**Task to complete**: Every line below that carries the word "green" needs to be copied.

(Collected data)
○ ○ ○
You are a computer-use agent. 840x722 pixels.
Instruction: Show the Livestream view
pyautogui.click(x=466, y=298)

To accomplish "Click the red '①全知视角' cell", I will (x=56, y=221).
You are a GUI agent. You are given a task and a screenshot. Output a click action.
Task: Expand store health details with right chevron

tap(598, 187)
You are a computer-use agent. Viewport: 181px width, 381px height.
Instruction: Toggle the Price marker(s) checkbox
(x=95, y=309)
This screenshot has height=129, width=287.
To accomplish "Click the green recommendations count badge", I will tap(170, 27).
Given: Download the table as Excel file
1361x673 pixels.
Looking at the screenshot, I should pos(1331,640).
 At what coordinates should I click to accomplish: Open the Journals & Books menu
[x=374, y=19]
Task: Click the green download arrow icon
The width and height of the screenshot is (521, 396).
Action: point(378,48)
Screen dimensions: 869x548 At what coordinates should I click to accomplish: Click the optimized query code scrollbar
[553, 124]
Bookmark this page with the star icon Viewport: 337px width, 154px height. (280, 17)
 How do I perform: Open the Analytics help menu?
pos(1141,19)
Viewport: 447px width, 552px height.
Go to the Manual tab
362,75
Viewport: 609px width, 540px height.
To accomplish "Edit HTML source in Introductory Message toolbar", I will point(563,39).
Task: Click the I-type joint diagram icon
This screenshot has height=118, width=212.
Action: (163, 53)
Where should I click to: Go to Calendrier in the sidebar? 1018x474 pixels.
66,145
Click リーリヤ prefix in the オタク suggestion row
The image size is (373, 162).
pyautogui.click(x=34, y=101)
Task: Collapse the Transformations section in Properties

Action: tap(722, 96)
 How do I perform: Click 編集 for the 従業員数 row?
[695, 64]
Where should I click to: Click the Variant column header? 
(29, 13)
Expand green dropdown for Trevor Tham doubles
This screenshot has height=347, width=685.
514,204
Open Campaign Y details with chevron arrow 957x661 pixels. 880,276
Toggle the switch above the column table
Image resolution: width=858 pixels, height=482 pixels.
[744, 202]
○ ○ ○
**Answer below**:
To accomplish "Click the green recommendations count badge", I will tap(170, 27).
Task: Click the green download arrow icon
Expand green dropdown for Trevor Tham doubles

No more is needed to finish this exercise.